27.11.2024
« Bachar, un allié irrespectueux de Poutine »
Presse
8 avril 2017
L’avantage militaire apparaît comme peu évident. Bachar al-Assad avait en effet les choses en main. Il n’avait donc pas besoin d’armes chimiques pour tuer des gens et faire des destructions. Il a d’ailleurs fait bien plus de mal sans cet arsenal. De plus, il devait s’attendre à une réaction vu l’horreur que suscite ce type d’armes. C’est d’ailleurs une source de réflexion : pourquoi n’agit-on pas pour 300 000 morts «conventionnels» et à l’inverse pour quelques dizaines de morts par armes chimiques ?
La seule explication rationnelle que l’on puisse donner à ce bombardement est que Bachar al-Assad voulait torpiller les négociations en cours en faisant en sorte que l’opposition ne veuille plus le voir. Il craignait que ces discussions, menées sous l’égide des Russes, n’aboutissent à une solution qui aurait permis au régime de rester mais sans lui. C’est dans cette optique qu’il a fait usage du gaz sarin dont l’intérêt militaire est inexistant.
La réplique militaire des États-Unis change-t-elle la donne en Syrie ?
C’est un signal plus politico-médiatique qu’un changement réel de situation. Il s’agit plus une gesticulation particulièrement musclée de Donald Trump qui montre qu’il est tout à fait capable d’intervenir, bien qu’il ait annoncé le contraire durant sa campagne électorale. Mais ce n’est pas avec ces frappes aériennes que les États-Unis vont renverser Assad et trouver une solution diplomatique.

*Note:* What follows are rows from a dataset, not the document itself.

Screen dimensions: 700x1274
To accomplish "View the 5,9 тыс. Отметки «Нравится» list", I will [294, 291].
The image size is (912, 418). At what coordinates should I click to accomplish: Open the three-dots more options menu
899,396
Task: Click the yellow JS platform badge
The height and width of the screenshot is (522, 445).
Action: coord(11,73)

Sachant que la Syrie est la chasse gardée des Russes, n’y a-t-il pas un risque de retrouver une situation de guerre froide ?
Il y a déjà des tensions. Le rapprochement annoncé entre Washington et Moscou n’a pas eu lieu. La Syrie a pour soutien l’Iran et la Russie. Et on peut considérer que le message de Trump s’adresse surtout à l’Iran qu’il n’apprécie guère, qu’à la Russie dont il devait se rapprocher.

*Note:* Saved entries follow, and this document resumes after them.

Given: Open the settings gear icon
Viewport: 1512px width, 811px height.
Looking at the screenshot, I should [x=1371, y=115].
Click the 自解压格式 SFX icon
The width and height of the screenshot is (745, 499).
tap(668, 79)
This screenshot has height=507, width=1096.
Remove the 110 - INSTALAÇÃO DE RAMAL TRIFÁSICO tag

Mais Bachar a peut-être commis une erreur. L’usage qu’il a fait des armes chimiques est venu retarder, voir empêcher le rapprochement que Moscou souhaitait avec Washington. Il s’est donc comporté comme un allié peu respectueux des intérêts de son mentor Vladimir Poutine. De même que ses alliés iraniens sont hostiles aux armes chimiques, puisqu’ils en ont été victimes lors de la guerre d’Irak dans les années 80.
Bachar a-t-il ruiné les efforts de Poutine en matière de diplomatie ?

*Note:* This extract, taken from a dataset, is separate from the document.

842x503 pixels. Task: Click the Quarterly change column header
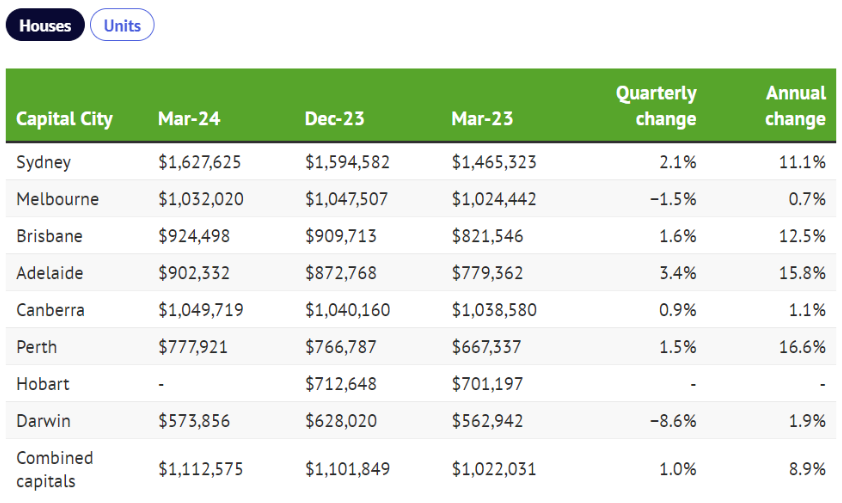point(656,106)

Oui, tout à fait. Les bombardements de Trump vont conduire Poutine à soutenir encore Bachar alors qu’il aurait pu prendre ses distances après l’usage des armes chimiques.
Est-ce que tout cela ne fait finalement pas le jeu de Daech ?
Pas forcément. Les frappes contre Daech continuent et la reconquête de Mossoul se poursuit. De toute façon, le choix n’est pas entre Bachar et Daech. C’est ni Bachar, ni Daech parce que Bachar est le sergent recruteur de Daech. Ce sont deux adversaires qui ont des intérêts liés et qui sont utiles l’un à l’autre.
Trump à la tête des États-Unis, Poutine à celle de la Russie : deux hommes forts se font face…
Donald Trump n’est pas véritablement un homme fort. Il a moins de marge de manœuvre que Poutine car les Américains restent marqués par le syndrome irakien. Ils ne sont pas prêts à intervenir en Syrie. De son côté, Poutine garde la main sur la Syrie. Mais certainement que les Russes voudraient se débarrasser de ce fardeau qui commence à devenir pesant, et c’est pour cela qu’ils poussent à une solution diplomatique.